另外,奴婢借刘妈妈的手给老夫人支了一些来钱快的法子,接下来奴婢两边都会盯着些的。”
云绯月淡淡点头,“以后这种事情做好就行了,不用特地禀报于我。
侯府人多眼杂,没的生事。”
“奴婢省得了。”
寄雪应了一声,得到小丫鬟的示意,扶着云绯月起身,“小姐,可以沐浴了。”
热气氤氲中,云绯月忽的又想起什么来。
“对了,奶娘找到了吗?”
那个将她身上最为隐晦的特征出卖给魏夫人,导致她被迫嫁给穆泽深的人,也是罪魁祸首之一。
作为知情人之一,寄雪小脸儿一垮,“陈嬷嬷来送东西的时候没说奶娘相关的话题。”
云绯月秀眉微蹙。
没提,就是人还没找到。
她现在有些担心奶娘是不是已经被人给灭口了。
想了想,还是对寄雪道:“帮我收拾一下东西,明日一早,我要回家看大哥。”
寄雪微讶,想了想,话已经说出去了,是要落实一下的。
于是便也答应了。
心里装着事儿,云绯月一整晚都有些心不在焉的。
在浴桶里泡到水都凉了才起身穿了寝衣往内室去。
惦记着明日一早就要回云家,没有再啰嗦就睡了。
岂料她才躺好,就听一道熟悉的声音戏谑道:“知道自己的丈夫在外面有了人,还把私生子带回来当嫡子养还不吵不闹。

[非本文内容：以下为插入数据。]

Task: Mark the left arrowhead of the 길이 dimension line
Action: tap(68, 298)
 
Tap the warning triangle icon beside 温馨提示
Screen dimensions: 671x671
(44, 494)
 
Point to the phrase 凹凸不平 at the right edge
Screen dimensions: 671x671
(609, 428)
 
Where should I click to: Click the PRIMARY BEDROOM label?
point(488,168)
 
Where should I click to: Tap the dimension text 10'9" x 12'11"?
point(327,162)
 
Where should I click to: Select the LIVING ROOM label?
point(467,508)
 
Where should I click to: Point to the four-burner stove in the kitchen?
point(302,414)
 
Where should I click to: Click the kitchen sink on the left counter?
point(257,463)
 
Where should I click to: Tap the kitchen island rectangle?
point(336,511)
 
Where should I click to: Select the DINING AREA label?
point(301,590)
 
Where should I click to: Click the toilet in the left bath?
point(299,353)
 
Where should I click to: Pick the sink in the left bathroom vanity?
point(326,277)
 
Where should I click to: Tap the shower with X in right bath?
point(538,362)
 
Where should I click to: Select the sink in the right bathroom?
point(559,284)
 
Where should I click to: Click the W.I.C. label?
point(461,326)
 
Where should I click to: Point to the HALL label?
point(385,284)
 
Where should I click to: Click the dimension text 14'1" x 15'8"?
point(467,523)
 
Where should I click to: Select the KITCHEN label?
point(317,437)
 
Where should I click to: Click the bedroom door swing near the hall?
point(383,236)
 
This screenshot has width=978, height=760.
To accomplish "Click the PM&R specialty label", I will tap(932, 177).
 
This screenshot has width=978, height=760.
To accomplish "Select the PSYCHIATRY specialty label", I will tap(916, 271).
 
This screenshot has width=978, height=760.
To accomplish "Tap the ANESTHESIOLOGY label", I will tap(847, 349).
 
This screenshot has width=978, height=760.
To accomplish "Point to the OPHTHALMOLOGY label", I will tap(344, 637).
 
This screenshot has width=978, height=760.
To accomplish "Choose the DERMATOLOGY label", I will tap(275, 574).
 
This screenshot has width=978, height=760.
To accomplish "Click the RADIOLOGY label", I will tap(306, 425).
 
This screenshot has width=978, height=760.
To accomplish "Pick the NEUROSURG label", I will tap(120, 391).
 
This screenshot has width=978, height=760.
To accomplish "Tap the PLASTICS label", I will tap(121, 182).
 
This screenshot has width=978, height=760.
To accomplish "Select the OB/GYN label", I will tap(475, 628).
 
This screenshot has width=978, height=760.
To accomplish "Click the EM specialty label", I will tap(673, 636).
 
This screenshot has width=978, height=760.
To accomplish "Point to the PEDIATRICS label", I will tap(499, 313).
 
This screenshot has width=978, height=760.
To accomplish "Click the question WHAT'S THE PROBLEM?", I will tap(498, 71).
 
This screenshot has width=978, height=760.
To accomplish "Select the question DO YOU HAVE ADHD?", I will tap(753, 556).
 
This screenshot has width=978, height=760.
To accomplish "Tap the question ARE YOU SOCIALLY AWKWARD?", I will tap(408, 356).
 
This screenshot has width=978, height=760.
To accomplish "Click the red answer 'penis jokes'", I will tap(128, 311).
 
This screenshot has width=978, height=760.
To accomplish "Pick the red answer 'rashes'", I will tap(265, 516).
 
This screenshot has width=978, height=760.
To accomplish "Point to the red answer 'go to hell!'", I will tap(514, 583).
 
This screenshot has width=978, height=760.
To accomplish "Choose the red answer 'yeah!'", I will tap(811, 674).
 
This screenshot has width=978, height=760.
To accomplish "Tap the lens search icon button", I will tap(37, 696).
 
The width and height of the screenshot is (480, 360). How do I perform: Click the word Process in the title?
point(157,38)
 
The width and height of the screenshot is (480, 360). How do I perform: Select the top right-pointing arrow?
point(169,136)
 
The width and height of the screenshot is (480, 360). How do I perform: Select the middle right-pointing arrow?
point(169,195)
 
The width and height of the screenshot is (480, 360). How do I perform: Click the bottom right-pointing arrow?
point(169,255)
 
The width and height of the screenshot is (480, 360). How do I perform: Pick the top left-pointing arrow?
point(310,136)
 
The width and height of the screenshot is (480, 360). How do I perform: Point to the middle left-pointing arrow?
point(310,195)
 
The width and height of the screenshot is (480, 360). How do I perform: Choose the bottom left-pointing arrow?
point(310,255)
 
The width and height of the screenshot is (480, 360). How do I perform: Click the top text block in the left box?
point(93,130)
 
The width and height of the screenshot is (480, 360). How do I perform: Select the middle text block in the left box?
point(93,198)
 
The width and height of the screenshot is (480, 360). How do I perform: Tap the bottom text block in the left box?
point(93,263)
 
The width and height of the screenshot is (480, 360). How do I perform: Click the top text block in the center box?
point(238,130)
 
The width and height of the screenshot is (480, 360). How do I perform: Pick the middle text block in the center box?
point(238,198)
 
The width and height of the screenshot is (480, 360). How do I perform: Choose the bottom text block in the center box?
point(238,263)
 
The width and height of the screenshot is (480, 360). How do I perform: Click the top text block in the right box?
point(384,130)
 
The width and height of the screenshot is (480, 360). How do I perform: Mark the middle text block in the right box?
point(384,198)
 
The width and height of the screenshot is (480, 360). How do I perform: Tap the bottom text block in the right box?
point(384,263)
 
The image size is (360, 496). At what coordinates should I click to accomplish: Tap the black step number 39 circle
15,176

一边不动声色的离间他们,让私生子无学可上,让穆泽深名声扫地。
这步步为营,算无遗策,果真是大理寺卿教出来的好女儿啊!
真是让我开了眼了……”
云绯月惊的翻起身,“谁?!”
话音落下,才顺势望去,就见床榻对面的美人榻上端坐着一人。
也不知道这人何时进来的,她竟然一点动静都没有听到。
“云大小姐可真是贵人多忘事啊!
这就不记得我了?”
男人长腿一迈,踱步向云绯月。
云绯月没想到这么多天过去了,这个男人居然还在侯府。
不仅如此,还将自己的所作所为都摸的通透。